Saved entries:
····················

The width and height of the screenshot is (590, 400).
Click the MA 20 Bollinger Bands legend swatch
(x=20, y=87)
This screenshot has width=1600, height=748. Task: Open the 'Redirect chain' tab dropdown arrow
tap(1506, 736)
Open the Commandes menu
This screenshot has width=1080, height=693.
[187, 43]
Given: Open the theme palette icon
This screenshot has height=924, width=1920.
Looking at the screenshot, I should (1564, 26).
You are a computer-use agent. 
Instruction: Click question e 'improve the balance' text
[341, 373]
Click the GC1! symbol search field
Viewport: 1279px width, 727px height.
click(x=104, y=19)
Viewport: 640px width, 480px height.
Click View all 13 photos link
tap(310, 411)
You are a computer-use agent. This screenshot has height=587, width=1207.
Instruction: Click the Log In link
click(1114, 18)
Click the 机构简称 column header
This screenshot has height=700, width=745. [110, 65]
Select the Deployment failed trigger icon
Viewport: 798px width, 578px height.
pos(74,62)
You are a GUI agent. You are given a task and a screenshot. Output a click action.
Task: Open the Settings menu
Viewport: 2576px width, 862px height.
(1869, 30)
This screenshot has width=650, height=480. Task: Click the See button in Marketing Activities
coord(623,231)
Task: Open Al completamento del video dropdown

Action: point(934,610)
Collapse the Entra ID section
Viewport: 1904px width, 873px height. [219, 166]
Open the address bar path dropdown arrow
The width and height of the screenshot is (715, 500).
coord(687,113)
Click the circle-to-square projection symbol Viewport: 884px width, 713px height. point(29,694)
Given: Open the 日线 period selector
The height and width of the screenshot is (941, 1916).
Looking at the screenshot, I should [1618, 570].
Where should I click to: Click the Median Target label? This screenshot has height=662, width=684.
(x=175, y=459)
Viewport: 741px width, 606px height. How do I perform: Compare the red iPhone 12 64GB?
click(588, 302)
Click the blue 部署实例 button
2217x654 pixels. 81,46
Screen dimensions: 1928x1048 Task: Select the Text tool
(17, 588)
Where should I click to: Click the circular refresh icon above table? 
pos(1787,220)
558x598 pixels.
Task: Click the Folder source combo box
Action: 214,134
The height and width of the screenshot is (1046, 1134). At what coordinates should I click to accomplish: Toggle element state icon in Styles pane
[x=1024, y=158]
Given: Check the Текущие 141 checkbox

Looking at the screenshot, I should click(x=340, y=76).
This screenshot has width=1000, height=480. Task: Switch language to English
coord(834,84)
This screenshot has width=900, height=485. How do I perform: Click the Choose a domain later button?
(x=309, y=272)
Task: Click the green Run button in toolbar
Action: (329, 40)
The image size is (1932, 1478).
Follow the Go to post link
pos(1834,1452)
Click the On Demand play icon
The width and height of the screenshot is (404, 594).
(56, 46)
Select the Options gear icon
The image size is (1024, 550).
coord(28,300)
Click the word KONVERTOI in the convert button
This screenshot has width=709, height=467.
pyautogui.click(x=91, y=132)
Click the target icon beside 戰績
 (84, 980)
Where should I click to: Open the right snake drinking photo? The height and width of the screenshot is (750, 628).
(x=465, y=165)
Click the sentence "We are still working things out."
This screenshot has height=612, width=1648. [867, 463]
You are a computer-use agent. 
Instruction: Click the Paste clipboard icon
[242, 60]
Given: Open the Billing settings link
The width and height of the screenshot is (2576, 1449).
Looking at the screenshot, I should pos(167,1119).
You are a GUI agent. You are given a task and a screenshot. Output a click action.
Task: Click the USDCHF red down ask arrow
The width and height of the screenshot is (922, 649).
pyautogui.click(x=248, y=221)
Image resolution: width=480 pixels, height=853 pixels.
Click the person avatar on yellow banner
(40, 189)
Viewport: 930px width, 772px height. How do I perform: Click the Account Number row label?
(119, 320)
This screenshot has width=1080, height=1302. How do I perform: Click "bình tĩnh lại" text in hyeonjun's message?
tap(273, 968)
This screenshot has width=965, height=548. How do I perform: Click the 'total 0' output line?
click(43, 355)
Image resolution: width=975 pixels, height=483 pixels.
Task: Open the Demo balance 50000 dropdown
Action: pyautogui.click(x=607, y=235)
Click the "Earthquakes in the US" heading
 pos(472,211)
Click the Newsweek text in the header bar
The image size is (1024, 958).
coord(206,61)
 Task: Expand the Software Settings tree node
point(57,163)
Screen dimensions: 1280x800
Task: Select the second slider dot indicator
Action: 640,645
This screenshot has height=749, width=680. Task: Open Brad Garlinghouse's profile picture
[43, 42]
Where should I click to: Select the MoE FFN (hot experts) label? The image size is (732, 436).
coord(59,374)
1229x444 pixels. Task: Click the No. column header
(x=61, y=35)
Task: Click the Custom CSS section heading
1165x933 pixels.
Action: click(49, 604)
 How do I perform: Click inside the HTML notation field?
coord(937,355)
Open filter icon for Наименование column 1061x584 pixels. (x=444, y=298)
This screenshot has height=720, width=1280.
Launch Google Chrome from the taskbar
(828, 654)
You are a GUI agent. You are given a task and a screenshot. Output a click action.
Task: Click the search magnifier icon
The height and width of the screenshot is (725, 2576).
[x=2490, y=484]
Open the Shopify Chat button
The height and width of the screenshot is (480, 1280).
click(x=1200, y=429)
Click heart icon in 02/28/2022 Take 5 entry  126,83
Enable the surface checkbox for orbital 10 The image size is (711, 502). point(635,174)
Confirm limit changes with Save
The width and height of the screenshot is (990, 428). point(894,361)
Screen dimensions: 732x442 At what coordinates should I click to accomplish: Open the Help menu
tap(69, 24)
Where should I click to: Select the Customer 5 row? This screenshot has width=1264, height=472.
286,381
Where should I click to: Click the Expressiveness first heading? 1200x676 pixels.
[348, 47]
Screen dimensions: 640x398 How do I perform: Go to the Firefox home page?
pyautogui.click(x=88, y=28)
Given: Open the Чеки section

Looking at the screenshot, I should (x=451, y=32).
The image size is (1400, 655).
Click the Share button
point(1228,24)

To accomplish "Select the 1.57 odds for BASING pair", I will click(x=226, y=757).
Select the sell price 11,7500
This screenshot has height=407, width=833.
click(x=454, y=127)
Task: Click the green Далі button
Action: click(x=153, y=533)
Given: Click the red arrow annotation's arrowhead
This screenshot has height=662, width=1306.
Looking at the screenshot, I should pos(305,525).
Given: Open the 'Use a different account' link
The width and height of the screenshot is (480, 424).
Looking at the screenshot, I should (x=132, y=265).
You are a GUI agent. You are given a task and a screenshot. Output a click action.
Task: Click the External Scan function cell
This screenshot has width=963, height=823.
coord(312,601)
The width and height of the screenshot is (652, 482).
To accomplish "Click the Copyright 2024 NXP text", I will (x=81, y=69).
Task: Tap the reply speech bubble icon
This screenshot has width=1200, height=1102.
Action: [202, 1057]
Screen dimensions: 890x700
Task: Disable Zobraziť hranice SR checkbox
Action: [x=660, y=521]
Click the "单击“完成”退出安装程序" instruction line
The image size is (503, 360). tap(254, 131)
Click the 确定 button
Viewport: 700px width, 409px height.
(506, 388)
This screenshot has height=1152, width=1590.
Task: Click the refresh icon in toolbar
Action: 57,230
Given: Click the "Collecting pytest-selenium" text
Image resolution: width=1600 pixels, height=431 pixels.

····················

**TASK DESCRIPTION:** Pull out each line of the entries that contains "will".

**WRITTEN SOLUTION:**
To accomplish "Select the 1.57 odds for BASING pair", I will click(x=226, y=757).
To accomplish "Click the Copyright 2024 NXP text", I will (x=81, y=69).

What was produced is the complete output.